Stored records
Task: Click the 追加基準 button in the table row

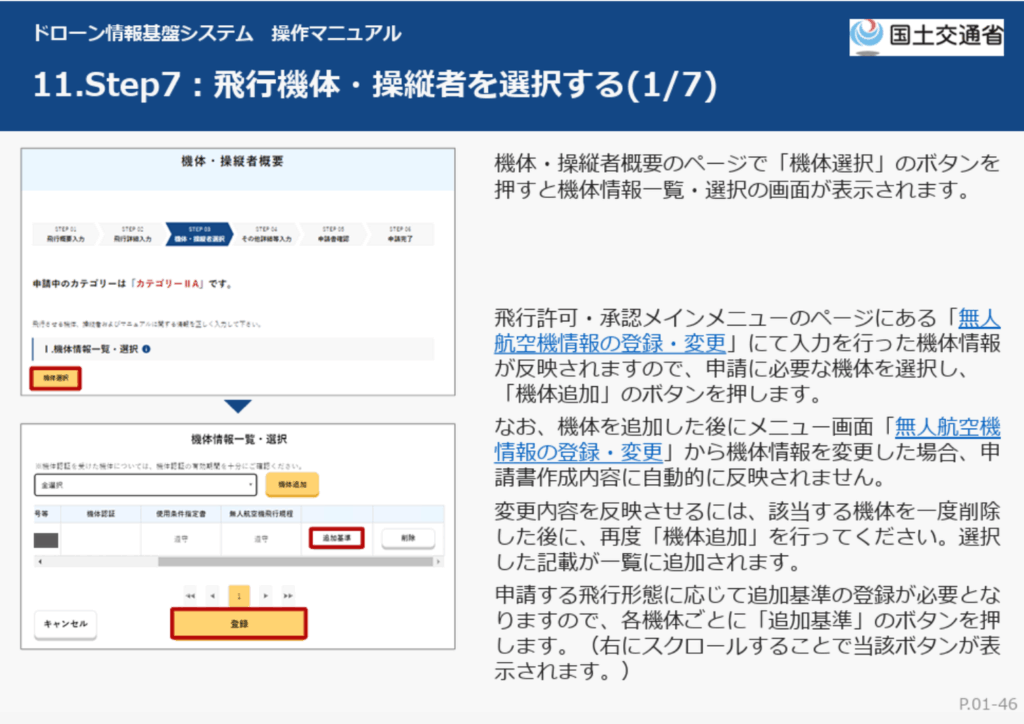Action: click(336, 538)
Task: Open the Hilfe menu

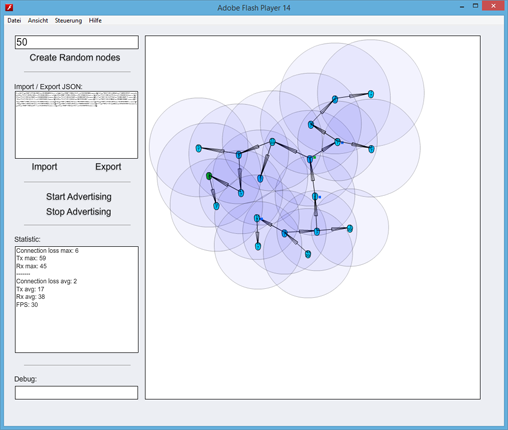Action: click(95, 21)
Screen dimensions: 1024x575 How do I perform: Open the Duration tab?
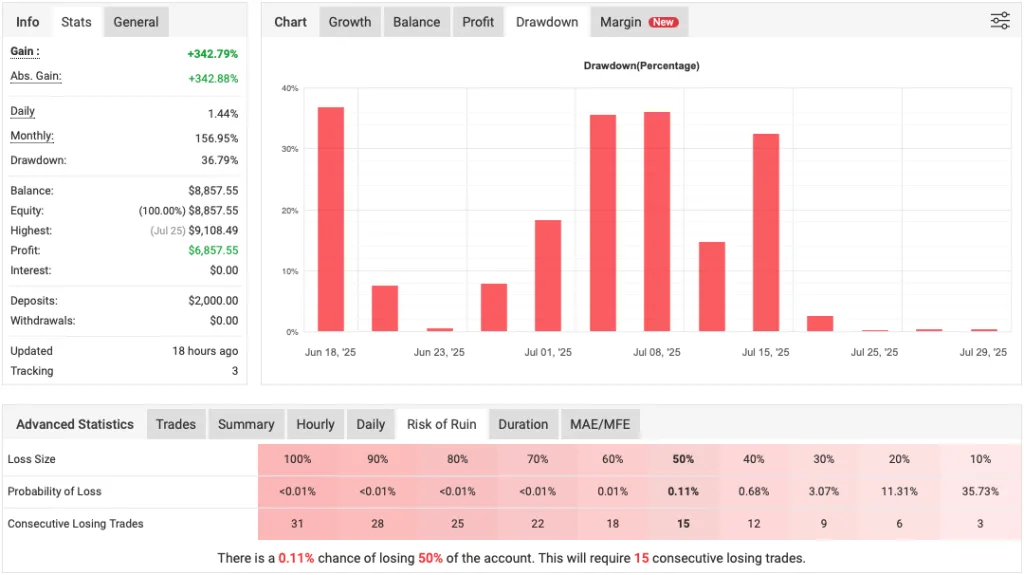tap(523, 424)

--- Brief ---
Write out each entry above once more, exactly as written, and drop the pictures.

--- Task response ---
Task: Click the 追加基準 button in the table row

Action: click(336, 538)
Task: Open the Hilfe menu

Action: click(95, 21)
Screen dimensions: 1024x575 How do I perform: Open the Duration tab?
tap(523, 424)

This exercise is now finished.